__SOURCE DATA__:

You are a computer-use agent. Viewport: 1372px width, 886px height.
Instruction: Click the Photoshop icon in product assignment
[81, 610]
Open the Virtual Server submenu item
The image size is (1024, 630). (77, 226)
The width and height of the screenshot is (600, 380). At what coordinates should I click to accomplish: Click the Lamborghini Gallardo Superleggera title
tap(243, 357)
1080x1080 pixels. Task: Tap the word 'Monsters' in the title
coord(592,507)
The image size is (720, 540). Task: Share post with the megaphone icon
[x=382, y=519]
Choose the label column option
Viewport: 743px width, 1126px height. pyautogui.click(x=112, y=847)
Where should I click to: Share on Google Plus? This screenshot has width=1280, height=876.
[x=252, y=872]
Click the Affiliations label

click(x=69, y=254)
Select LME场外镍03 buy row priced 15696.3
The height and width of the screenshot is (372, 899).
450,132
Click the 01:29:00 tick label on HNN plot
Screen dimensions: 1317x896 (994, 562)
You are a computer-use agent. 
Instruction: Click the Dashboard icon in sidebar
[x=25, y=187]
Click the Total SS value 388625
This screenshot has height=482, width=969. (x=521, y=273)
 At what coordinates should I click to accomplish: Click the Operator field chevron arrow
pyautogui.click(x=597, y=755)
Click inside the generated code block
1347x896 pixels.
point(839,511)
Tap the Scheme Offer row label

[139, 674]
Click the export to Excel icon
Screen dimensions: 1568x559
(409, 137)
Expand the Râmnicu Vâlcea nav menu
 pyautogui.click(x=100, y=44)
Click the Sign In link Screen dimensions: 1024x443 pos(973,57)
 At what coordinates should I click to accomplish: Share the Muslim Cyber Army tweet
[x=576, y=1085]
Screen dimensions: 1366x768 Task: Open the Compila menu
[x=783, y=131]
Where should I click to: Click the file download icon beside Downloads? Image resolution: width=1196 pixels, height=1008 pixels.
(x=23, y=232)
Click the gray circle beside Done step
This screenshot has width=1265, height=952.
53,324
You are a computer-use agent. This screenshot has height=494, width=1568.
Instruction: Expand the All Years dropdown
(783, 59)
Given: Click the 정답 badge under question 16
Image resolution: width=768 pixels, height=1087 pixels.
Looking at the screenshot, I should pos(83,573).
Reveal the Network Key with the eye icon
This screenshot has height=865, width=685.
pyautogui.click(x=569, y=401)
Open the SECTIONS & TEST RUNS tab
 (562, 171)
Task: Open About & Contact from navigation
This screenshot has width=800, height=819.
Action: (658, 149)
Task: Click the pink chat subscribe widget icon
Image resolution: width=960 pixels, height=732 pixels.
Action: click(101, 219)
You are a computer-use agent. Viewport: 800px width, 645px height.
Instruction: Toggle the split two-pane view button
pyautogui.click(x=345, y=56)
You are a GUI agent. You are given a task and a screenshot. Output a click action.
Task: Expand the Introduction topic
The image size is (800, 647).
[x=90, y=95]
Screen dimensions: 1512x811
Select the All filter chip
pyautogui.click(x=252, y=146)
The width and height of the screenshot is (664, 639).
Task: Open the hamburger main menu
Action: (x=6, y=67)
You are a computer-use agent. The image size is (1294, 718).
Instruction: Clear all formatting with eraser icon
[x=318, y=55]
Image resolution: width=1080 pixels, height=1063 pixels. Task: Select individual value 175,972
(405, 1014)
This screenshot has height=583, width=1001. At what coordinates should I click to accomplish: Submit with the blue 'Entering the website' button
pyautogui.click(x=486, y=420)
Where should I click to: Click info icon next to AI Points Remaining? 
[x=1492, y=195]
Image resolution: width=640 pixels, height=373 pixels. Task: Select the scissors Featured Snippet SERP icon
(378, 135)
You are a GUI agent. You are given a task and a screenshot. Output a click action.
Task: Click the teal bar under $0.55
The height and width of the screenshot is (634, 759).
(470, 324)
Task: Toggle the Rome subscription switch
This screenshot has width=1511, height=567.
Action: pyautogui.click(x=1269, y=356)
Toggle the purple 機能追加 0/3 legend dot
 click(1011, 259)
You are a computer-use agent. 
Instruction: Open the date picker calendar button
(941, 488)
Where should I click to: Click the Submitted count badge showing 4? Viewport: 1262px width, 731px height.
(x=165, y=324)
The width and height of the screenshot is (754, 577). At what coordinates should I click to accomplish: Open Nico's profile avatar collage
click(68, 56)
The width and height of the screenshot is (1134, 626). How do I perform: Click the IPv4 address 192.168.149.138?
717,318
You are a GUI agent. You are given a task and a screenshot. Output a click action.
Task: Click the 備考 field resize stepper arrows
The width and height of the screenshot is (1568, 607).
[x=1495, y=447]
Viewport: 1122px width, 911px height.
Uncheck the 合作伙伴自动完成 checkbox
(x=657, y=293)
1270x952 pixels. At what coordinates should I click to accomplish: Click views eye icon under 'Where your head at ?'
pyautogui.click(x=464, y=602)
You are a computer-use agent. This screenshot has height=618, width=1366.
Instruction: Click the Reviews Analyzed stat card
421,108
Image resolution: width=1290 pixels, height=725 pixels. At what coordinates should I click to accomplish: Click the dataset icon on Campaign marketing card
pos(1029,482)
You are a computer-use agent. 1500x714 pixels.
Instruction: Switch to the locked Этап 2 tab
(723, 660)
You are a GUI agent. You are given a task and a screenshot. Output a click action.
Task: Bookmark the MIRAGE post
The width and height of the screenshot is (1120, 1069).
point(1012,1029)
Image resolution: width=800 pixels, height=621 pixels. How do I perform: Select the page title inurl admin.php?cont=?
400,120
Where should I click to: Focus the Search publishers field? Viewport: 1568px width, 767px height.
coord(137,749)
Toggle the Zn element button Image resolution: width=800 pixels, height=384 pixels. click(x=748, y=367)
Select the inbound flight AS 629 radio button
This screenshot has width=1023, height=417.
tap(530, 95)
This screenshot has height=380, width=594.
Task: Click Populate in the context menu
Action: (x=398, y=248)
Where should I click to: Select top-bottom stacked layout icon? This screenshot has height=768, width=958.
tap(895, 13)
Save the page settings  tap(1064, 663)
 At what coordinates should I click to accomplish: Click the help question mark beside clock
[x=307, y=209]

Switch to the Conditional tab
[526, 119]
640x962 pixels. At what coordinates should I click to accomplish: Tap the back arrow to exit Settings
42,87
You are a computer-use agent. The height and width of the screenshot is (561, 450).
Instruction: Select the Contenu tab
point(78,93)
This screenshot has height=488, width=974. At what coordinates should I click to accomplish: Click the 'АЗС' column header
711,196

__AIM OF THE TASK__: Reproduce only the lines running from the one with "Select the inbound flight AS 629 radio button" through the final line of the listing above, both ends included.

__OUTPUT FOR THIS EXERCISE__:
Select the inbound flight AS 629 radio button
This screenshot has width=1023, height=417.
tap(530, 95)
This screenshot has height=380, width=594.
Task: Click Populate in the context menu
Action: (x=398, y=248)
Where should I click to: Select top-bottom stacked layout icon? This screenshot has height=768, width=958.
tap(895, 13)
Save the page settings  tap(1064, 663)
 At what coordinates should I click to accomplish: Click the help question mark beside clock
[x=307, y=209]

Switch to the Conditional tab
[526, 119]
640x962 pixels. At what coordinates should I click to accomplish: Tap the back arrow to exit Settings
42,87
You are a computer-use agent. The height and width of the screenshot is (561, 450).
Instruction: Select the Contenu tab
point(78,93)
This screenshot has height=488, width=974. At what coordinates should I click to accomplish: Click the 'АЗС' column header
711,196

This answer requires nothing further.